## Problem
Start at the line holding "Where should I". Write out that line and each one after it to the end of the data, unchanged.

## Exercise data
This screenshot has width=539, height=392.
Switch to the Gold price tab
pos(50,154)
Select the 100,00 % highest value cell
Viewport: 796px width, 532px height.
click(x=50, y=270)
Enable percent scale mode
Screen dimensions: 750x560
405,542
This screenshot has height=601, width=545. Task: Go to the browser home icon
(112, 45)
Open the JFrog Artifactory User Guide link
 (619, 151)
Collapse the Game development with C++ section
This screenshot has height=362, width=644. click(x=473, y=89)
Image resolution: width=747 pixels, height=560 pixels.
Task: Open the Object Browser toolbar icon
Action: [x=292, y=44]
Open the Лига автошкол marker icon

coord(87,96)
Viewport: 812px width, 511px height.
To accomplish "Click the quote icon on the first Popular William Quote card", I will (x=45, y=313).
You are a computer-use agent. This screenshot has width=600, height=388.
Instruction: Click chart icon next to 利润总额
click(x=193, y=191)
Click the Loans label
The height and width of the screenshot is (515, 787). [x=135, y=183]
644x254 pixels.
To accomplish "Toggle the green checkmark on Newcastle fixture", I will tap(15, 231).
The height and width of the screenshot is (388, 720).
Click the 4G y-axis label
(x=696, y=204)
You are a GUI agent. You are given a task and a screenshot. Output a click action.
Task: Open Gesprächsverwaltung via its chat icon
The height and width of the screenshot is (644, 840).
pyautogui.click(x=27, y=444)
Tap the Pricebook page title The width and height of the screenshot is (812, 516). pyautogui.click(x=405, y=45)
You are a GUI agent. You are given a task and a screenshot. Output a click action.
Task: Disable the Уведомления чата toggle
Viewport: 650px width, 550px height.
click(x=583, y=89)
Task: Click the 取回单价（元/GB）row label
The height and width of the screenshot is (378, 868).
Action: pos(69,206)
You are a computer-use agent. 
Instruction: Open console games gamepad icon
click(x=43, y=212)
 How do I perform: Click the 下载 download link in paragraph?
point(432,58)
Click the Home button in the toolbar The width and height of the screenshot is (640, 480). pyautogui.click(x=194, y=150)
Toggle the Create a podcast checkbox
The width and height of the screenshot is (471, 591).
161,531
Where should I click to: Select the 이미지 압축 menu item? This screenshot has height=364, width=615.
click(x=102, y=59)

## Exercise answer
Where should I click to: Select the 이미지 압축 menu item? This screenshot has height=364, width=615.
click(x=102, y=59)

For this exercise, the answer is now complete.